WRITTEN PROBLEM - Render everything from the line containing "Open the Simple Memory2 database node" down to the end of the entries as a numbered list, omitting blank lines and leaving the pictures out.

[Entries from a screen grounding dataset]
——————

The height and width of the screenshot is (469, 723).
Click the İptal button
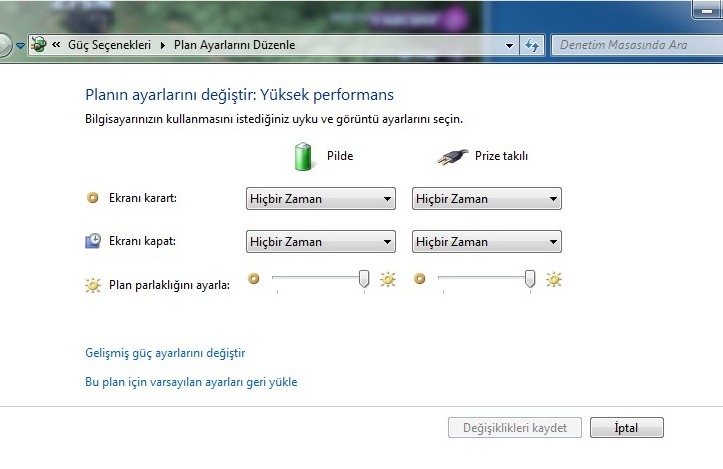point(627,427)
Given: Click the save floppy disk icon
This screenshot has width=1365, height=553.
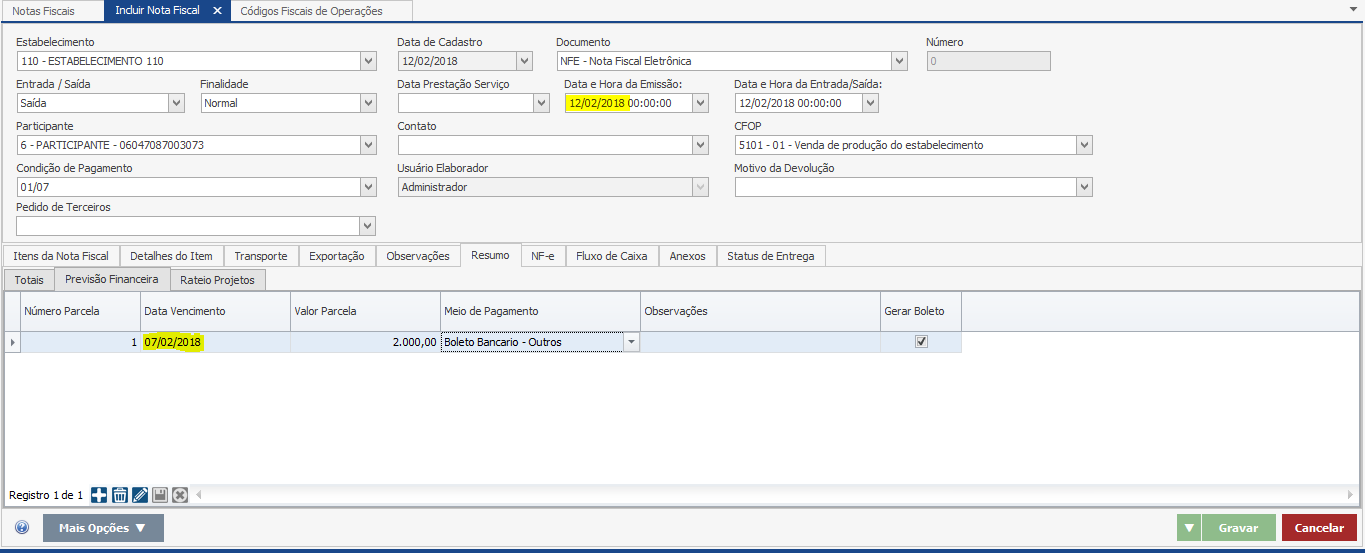Looking at the screenshot, I should 160,495.
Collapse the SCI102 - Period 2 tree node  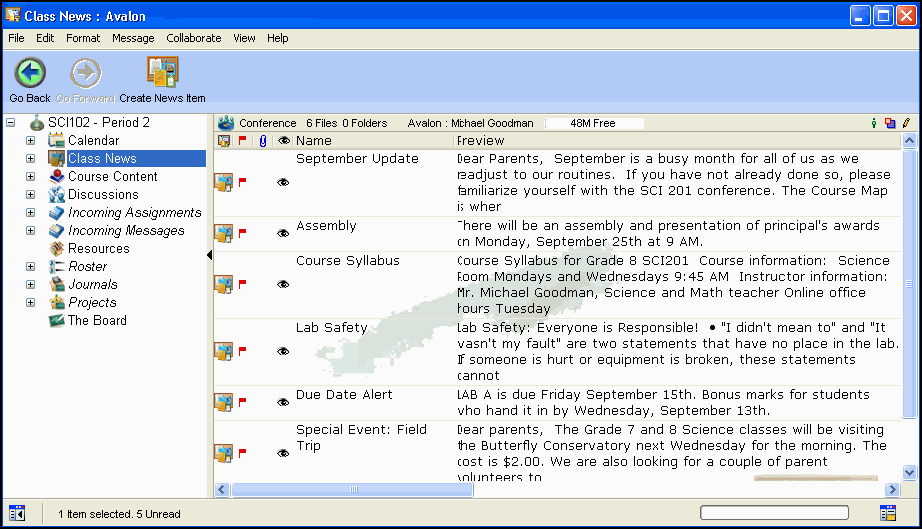click(11, 123)
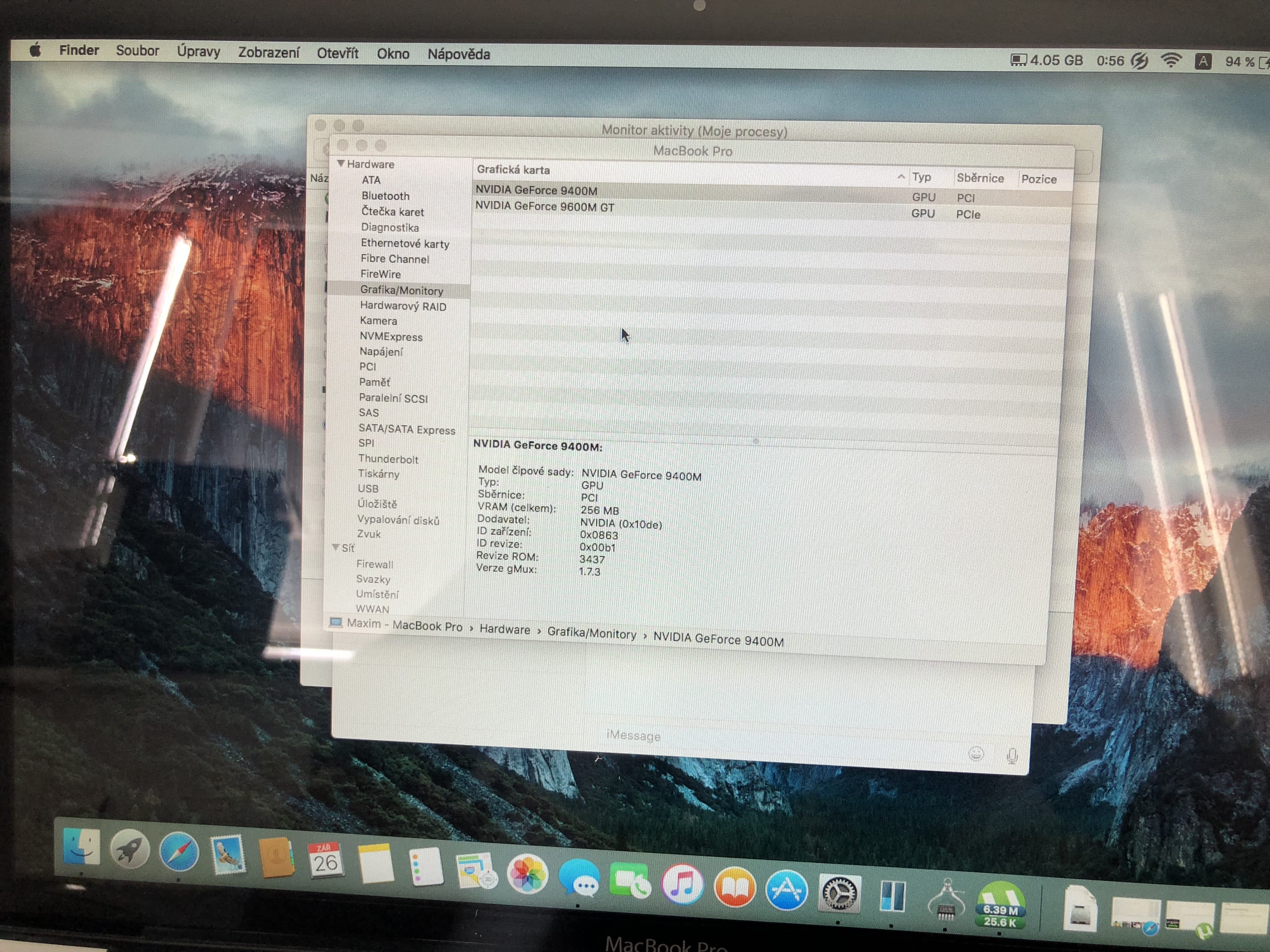Toggle sort arrow in Grafická karta header

(x=901, y=177)
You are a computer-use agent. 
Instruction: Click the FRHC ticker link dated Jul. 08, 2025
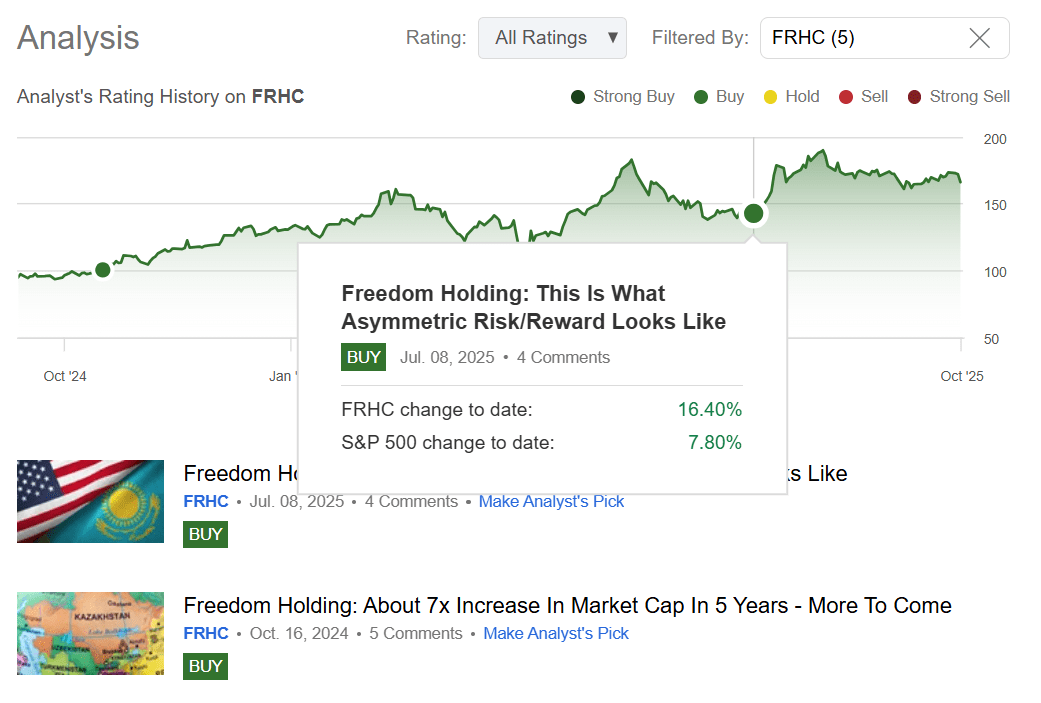point(206,502)
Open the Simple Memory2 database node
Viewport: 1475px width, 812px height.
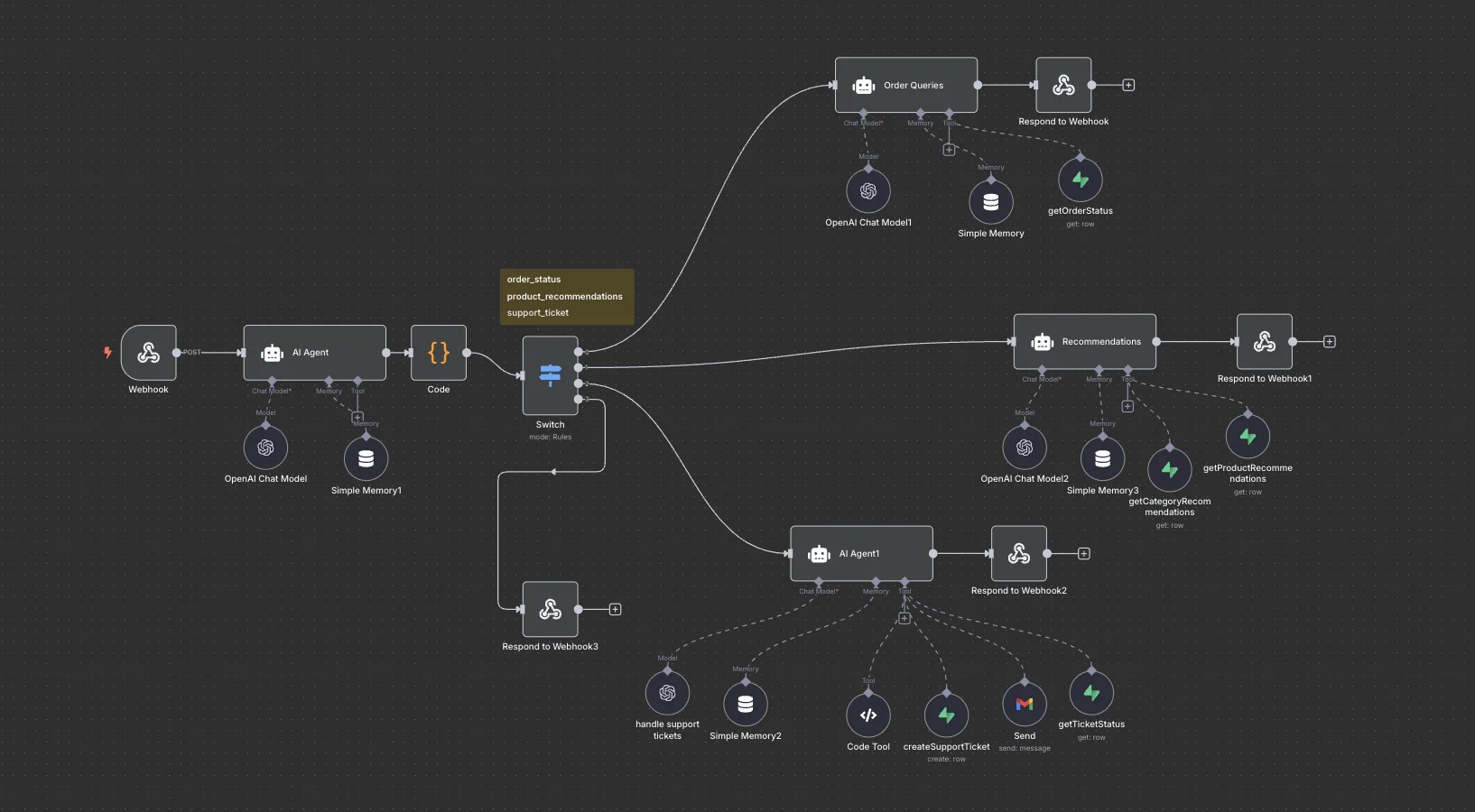pyautogui.click(x=746, y=705)
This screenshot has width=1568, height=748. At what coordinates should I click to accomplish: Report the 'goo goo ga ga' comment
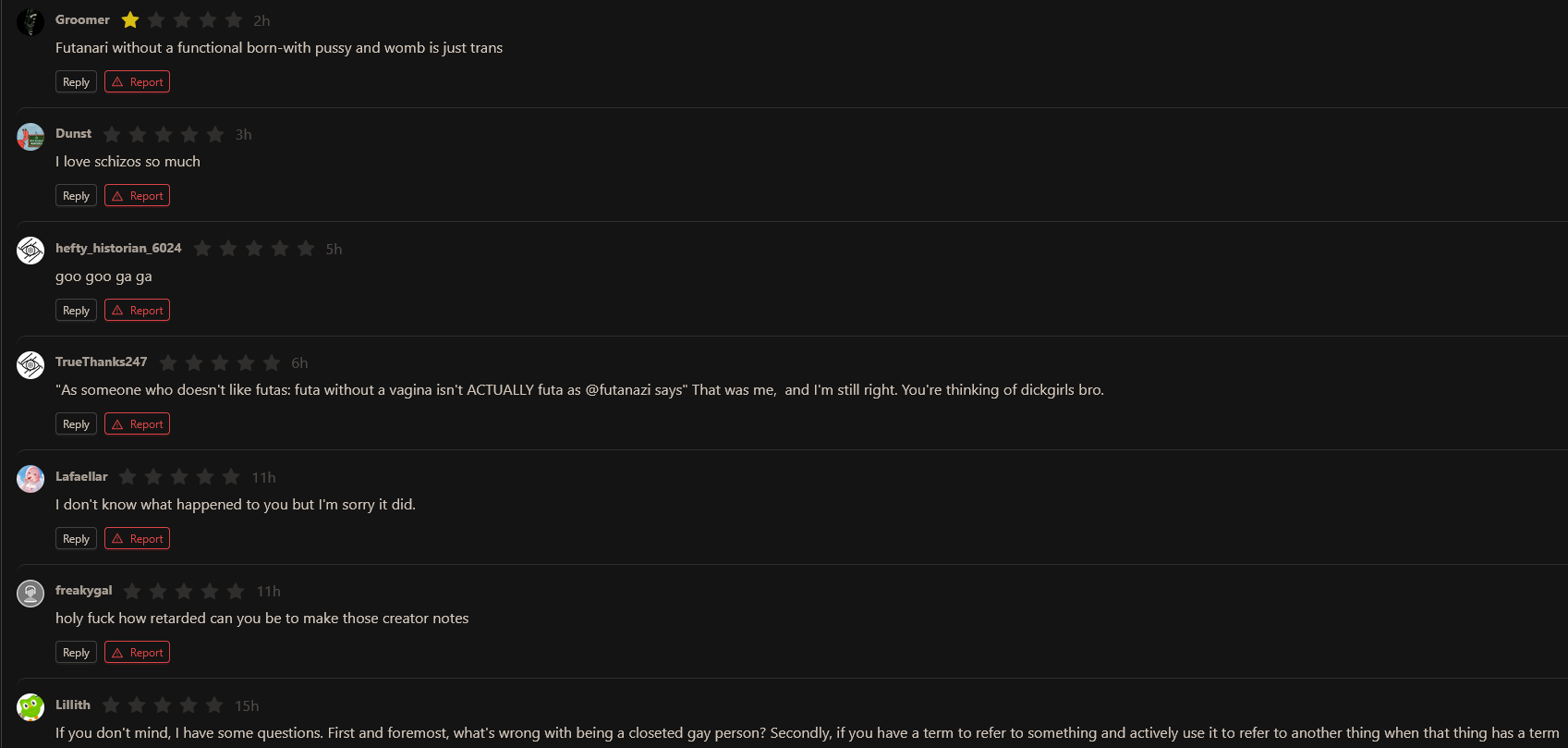click(x=137, y=311)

——————

WRITTEN ANSWER -
1. Open the Simple Memory2 database node
2. Viewport: 1475px width, 812px height.
3. pyautogui.click(x=746, y=705)
4. This screenshot has width=1568, height=748. At what coordinates should I click to accomplish: Report the 'goo goo ga ga' comment
5. click(x=137, y=311)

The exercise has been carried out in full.